The first three blocks will be dealt with under three fundamental and complementary ways: the theoretical concepts of each didactic unit, the resolution of problems or questions and practices, supported in turn by another series of activities such as tutorials and seminars and will be tested individually, regardless of the blocks.
The fourth block will have a different treatment, because the students will work in groups only previously assigned sections, they will be able to express their preferences but all the subjects will have to be assigned to some group. They will prepare presentation materials and defend their work with a public presentation, which will be valued by the rest of the students and the teacher.
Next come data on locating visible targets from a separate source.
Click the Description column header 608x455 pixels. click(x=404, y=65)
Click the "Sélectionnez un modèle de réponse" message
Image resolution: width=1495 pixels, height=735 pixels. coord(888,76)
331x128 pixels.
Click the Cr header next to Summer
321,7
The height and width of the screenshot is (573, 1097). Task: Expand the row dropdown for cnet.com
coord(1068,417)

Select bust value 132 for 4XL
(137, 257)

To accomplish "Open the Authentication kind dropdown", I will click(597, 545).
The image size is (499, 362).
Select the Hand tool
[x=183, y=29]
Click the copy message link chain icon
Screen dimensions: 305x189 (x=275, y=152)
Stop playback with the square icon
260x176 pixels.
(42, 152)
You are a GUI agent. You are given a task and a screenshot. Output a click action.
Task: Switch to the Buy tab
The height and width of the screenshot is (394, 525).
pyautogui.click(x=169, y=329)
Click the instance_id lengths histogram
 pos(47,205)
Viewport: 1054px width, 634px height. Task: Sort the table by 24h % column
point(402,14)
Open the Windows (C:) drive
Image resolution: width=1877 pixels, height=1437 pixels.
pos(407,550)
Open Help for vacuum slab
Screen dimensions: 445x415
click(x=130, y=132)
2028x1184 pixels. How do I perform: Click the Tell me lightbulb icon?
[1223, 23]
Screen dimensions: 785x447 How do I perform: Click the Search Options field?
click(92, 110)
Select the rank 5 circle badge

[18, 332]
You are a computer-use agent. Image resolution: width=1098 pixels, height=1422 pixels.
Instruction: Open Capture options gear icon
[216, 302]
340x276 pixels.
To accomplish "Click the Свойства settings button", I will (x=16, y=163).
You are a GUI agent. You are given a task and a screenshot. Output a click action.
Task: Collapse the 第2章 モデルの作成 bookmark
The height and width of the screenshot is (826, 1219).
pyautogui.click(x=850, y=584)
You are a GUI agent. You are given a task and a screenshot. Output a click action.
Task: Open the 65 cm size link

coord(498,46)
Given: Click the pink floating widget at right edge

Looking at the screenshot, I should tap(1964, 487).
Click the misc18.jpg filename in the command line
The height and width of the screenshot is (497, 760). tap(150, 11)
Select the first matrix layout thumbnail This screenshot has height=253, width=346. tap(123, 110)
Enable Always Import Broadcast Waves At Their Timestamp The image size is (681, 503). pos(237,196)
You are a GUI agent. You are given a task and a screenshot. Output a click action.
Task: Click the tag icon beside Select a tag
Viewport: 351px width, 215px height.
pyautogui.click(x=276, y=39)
The teacher / student interaction is carried out in this way, through a distribution of work and responsibilities between students and teachers. However, it must be taken into account that, to a certain extent, students can set the pace of learning according to their needs and availability, following the guidelines set by the teacher.
The organization of teaching, involves the active participation of the student, and will be carried out following the following guidelines:
- Lectures: Theoretical activities imparted in a fundamentally expositive way by the teacher, in such a way as to expose the theoretical supports of the subject, highlighting the fundamental, structuring the concepts and relating them to each other.
- Practical lessons: The teacher solves problems or practical cases for illustrative purposes. This type of teaching complements the theory explained in the lectures with practical aspects.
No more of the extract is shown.